PyTorch and Bazel

Hello!

I’m creating PyTorch C++ extensions and building them with bazel.

The documentation (source) explains how to build your extensions with either setuptools or JIT. However, Bazel likes to take the building into its own hands.

I’d like to get some advise on how to proceed. I currently have two working solutions:

  1. Hacky solution
    Per extension, create a bazel genrule, that just invokes a python setup.py build, and set the resulting .so file as the output artifact. This can then be loaded in the code. This leverages all the nice abstractions and build arguments that are set through the torch utilities (torch.utils.cpp_extension.$)

  2. Proper solution
    Create the library through bazel’s cc_library. This is nice, but everything (arguments, flags, includes, directories, etc) need to be set manually.

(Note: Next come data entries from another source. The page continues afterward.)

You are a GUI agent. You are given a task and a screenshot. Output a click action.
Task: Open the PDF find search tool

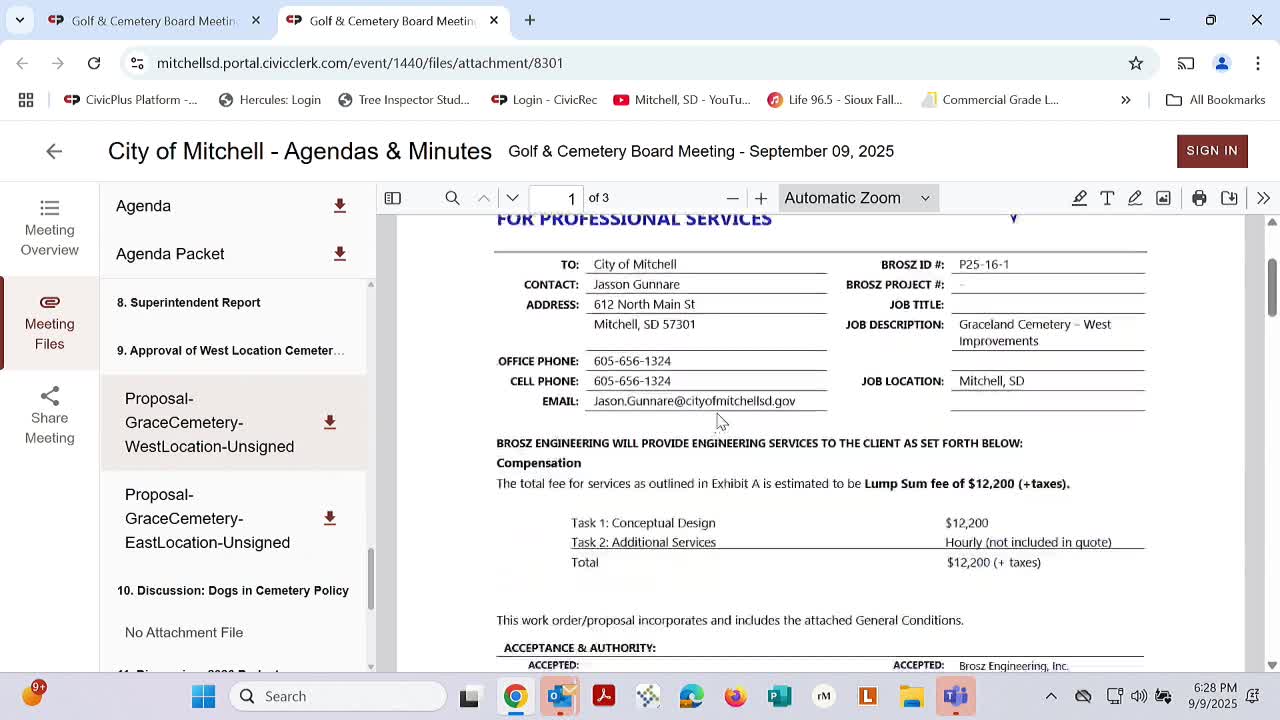click(452, 198)
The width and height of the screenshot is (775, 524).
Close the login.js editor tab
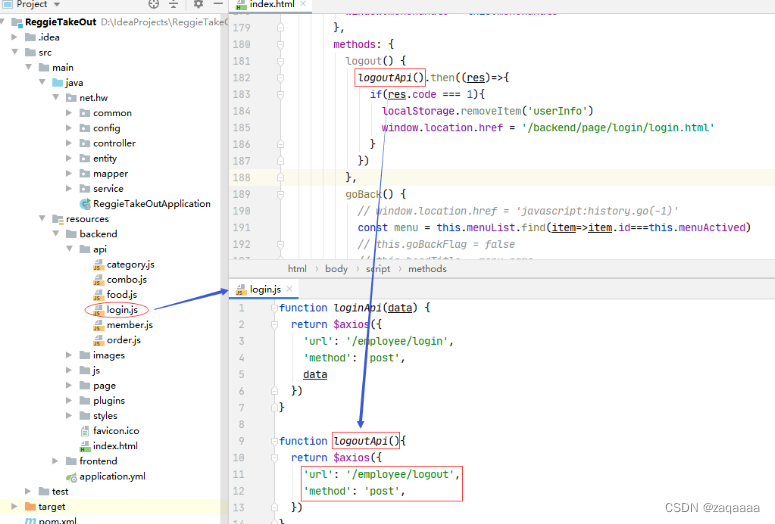click(290, 289)
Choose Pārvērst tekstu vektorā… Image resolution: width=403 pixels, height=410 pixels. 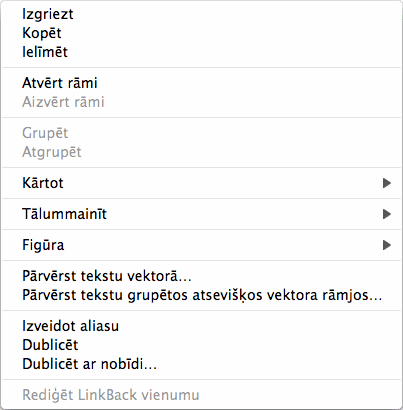[201, 276]
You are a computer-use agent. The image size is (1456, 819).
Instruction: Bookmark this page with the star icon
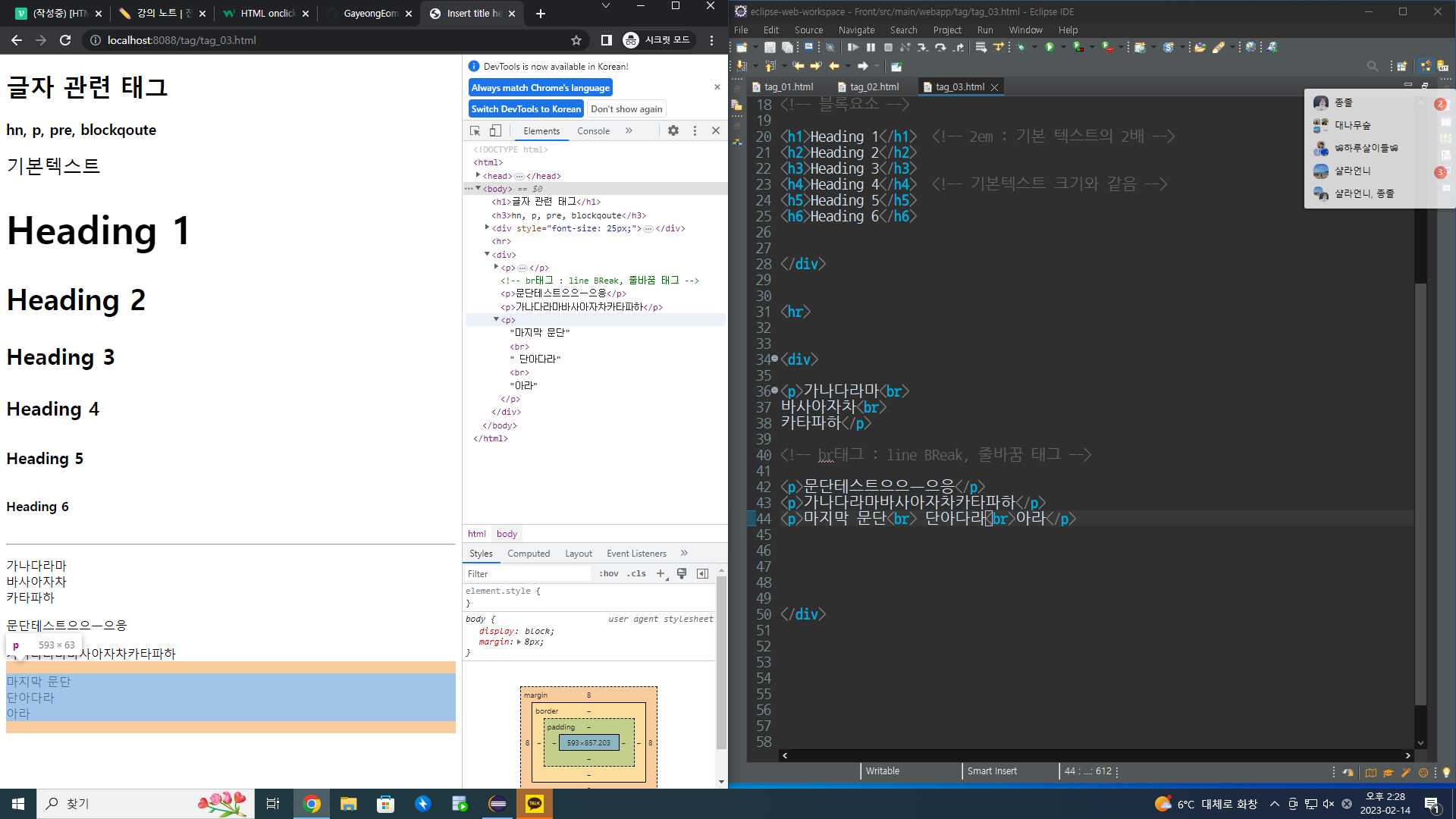point(576,40)
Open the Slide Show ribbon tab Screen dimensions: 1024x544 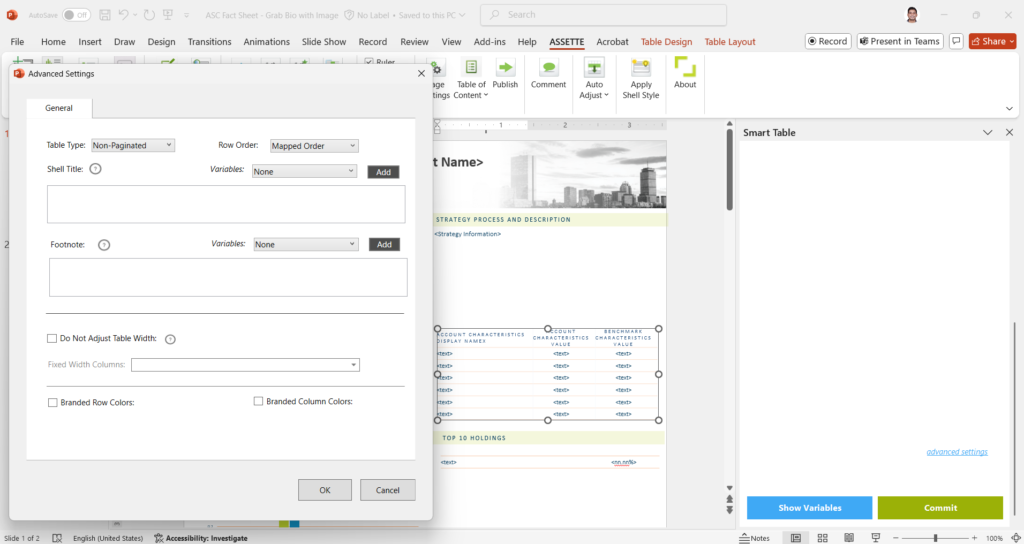[x=323, y=42]
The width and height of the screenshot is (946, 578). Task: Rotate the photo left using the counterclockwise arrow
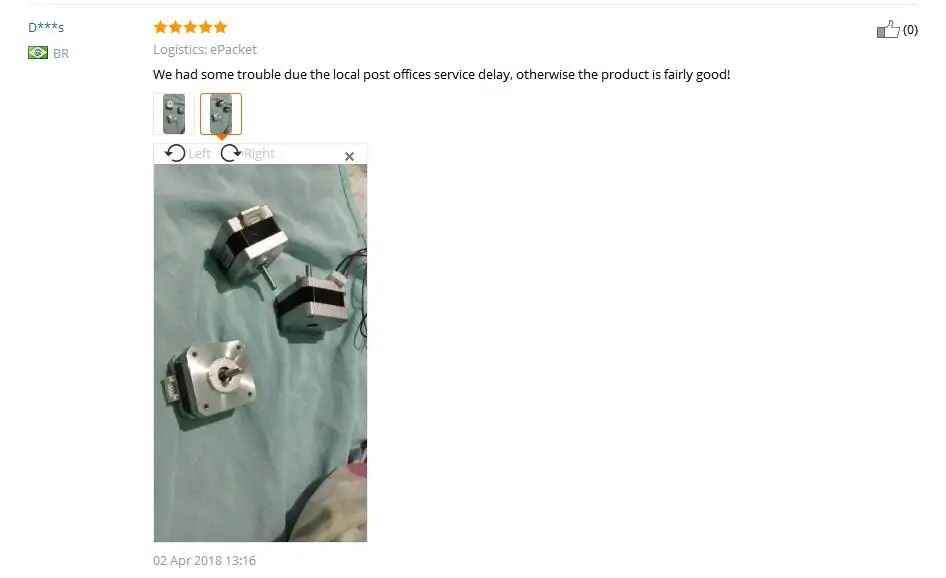pos(175,153)
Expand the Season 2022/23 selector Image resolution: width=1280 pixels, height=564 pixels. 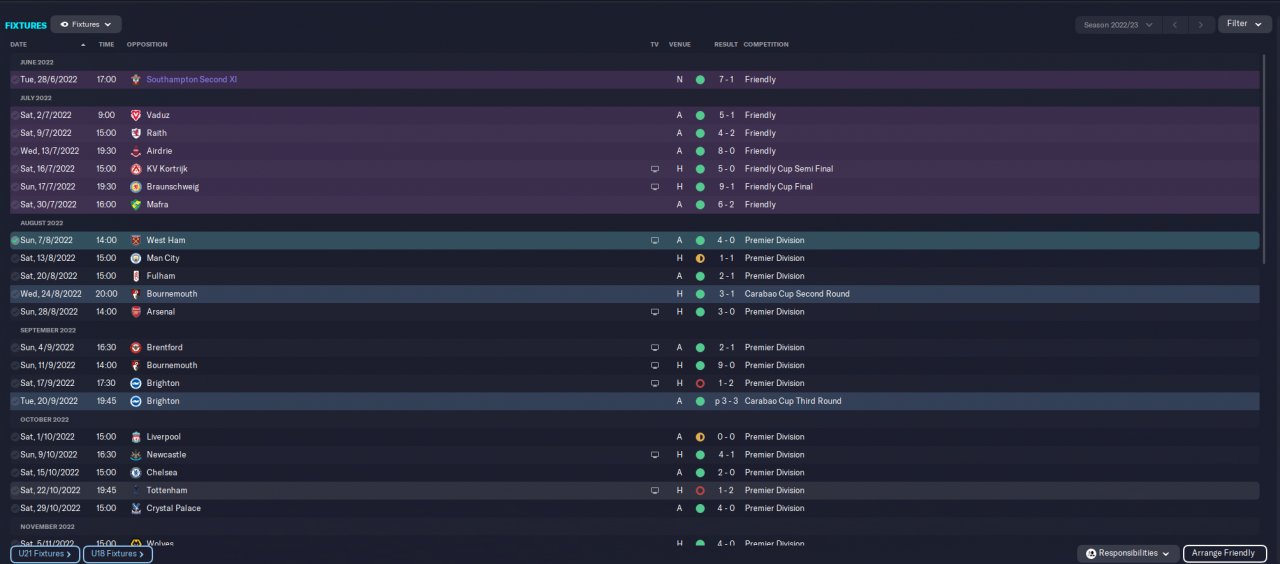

Is anyone using pytorch extensions with bazel already, or does anyone have any general advice here.

5 Likes

Just to help out some other people, here is the gist of it. The solution does prerequires having setup for bazel the (1) python headers and (2) pip requirements and (3) cuda.

Create a .bzl file containing something like

load("@local_config_cuda//cuda:build_defs.bzl", "if_cuda")
load("@local_config_cuda//cuda:build_defs.bzl", "cuda_default_copts")

load("@pip_deps//:requirements.bzl", "requirement")

def pytorch_cpp_extension(name, srcs=[], gpu_srcs=[], deps=[], copts=[], defines=[],  
                          binary=True, linkopts=[]):
    """Create a pytorch cpp extension as a cpp and importable python library.
    
    All options defined below should stay close to the official torch cpp extension options as
    defined in https://github.com/pytorch/pytorch/blob/master/torch/utils/cpp_extension.py.
    """
    name_so = name + ".so"
    torch_deps = [
        requirement("torch", target = "cpp"),
    ]

    cuda_deps = [
        "@local_config_cuda//cuda:cudart_static",
        "@local_config_cuda//cuda:cuda_headers",
    ]

    copts = copts +[
        "-fPIC",
        "-D_GLIBCXX_USE_CXX11_ABI=0",
        "-DTORCH_API_INCLUDE_EXTENSION_H",
        "-fno-strict-aliasing",
        "-fopenmp",
        "-fstack-protector-strong",
        "-fwrapv",
        "-O2",
        "-std=c++14",
        "-DTORCH_EXTENSION_NAME=" + name
    ]

    if gpu_srcs:
        native.cc_library(
            name = name_so + "_gpu",
            srcs = gpu_srcs,
            deps = deps + torch_deps + if_cuda(cuda_deps),
            copts = copts + cuda_default_copts(),
            defines = defines,
            linkopts = linkopts,
        )
        cuda_deps.extend([":" + name_so + "_gpu"])

    if binary:
        native.cc_binary(
            name = name_so,
            srcs = srcs,
            deps = deps + torch_deps + if_cuda(cuda_deps),
            linkshared = 1,
            copts = copts,
            defines = defines,
            linkopts = linkopts,
        )
    else:
        native.cc_library(
            name = name_so,
            srcs = srcs,
            deps = deps + torch_deps + if_cuda(cuda_deps),
            copts = copts,
            defines = defines,
            linkopts = linkopts,
        )

    native.py_library(
        name = name,
        data = [":" + name_so],
    )

And be sure you can actually require torch as a cpp target library like like so;

genrule_directory(
    name = "include",
    srcs = [":extracted"],
    cmd = "mkdir -p $@ && cp -a $</torch/lib/include/. $@",
)

# NOTE: Make sure this yields the same includes as `include_paths()`:
# See https://github.com/pytorch/pytorch/blob/master/torch/utils/cpp_extension.py#L494

cc_library(
    name = "cpp",
    hdrs = [":include"],
    visibility = ["//visibility:public"],
    includes = [
        "include",
        "include/torch/csrc/api/include",
        "include/TH",
        "include/THC",
    ],
    deps = [
        "@//third_party/python:headers",
    ]
)
4 Likes

I don’t understand where :extracted comes from?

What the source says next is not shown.